Excerpts from a dataset
* * * * * * * * *

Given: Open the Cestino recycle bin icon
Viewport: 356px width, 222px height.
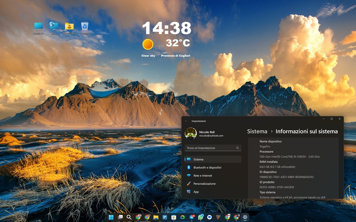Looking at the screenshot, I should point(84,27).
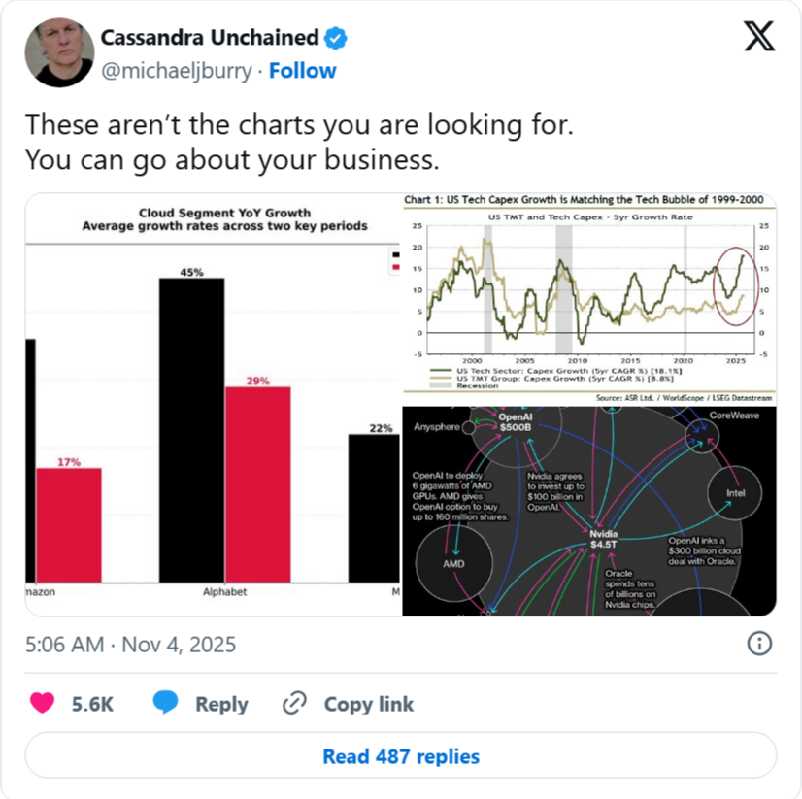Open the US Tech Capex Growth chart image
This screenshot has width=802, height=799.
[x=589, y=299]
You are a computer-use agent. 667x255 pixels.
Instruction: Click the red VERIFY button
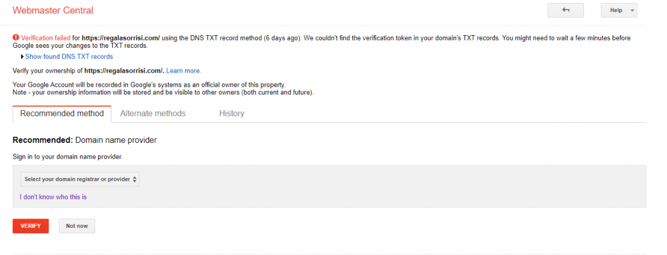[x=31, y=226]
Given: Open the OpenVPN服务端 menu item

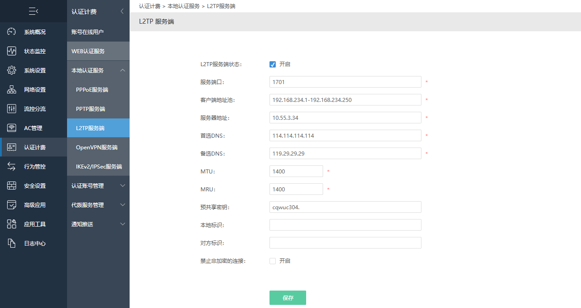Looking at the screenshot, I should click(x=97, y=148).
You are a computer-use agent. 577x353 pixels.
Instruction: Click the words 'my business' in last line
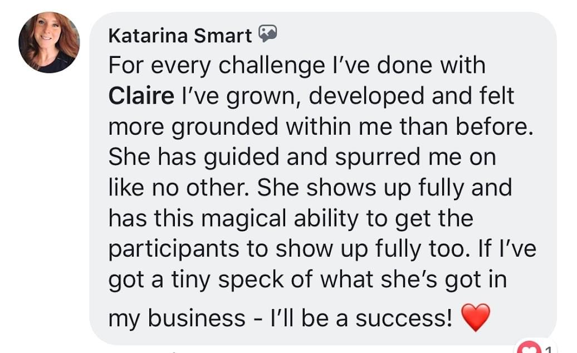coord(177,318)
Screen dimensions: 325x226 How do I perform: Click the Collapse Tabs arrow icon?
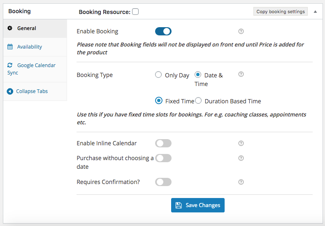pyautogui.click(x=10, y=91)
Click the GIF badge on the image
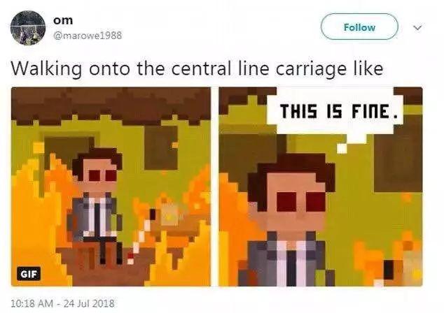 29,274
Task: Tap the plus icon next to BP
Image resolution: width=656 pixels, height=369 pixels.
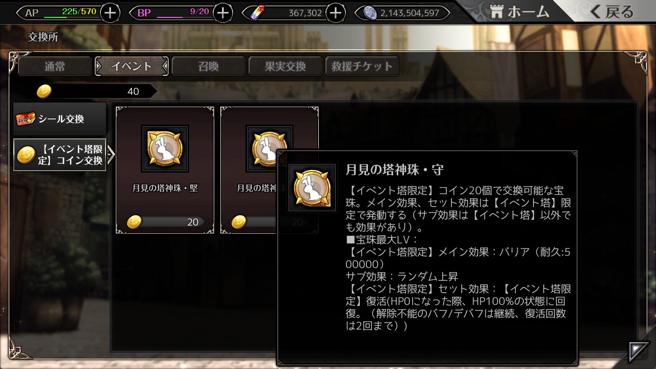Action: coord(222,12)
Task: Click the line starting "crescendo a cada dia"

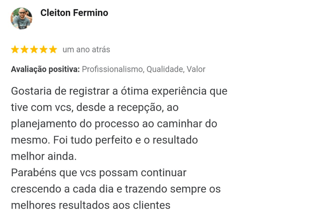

* * * * * * * * *

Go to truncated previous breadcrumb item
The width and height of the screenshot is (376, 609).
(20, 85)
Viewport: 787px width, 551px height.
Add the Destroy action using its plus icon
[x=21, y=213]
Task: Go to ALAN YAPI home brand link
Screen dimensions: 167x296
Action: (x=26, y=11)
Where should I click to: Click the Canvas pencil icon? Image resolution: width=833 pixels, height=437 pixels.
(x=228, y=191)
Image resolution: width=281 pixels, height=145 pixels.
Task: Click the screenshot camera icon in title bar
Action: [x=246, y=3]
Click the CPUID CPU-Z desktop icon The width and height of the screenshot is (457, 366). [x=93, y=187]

* * * * * * * * *

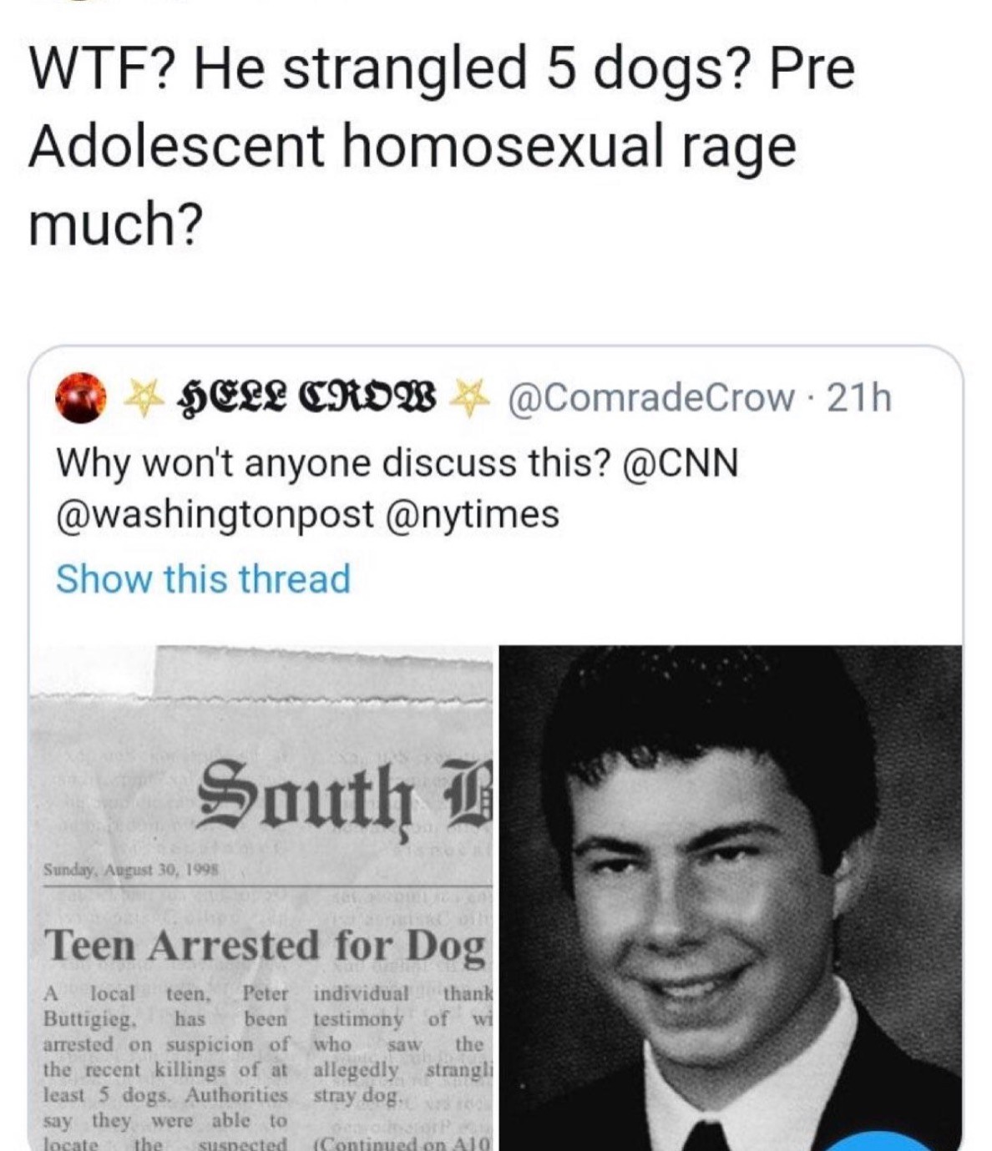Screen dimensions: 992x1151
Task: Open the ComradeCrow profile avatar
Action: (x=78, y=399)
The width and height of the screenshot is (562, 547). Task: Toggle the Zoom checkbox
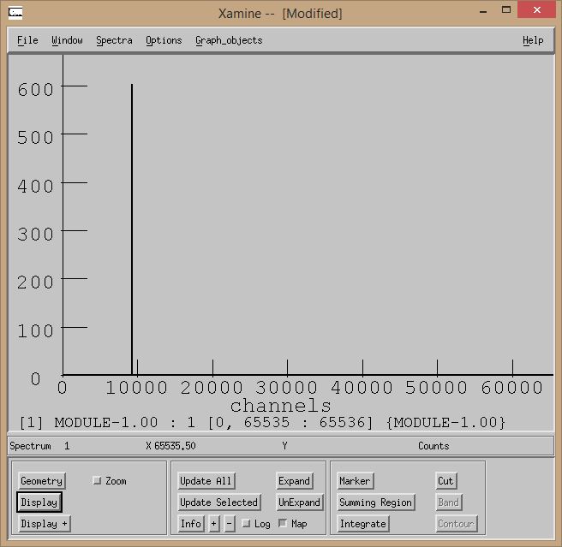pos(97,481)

* * * * * * * * *

### [WHAT TO DO]
Search the entries for "computer" and copy out each line that has it.

### [SOLVED PROBLEM]
You are a computer-use agent. 667x255 pixels.
You are a computer-use agent. 577x353 pixels.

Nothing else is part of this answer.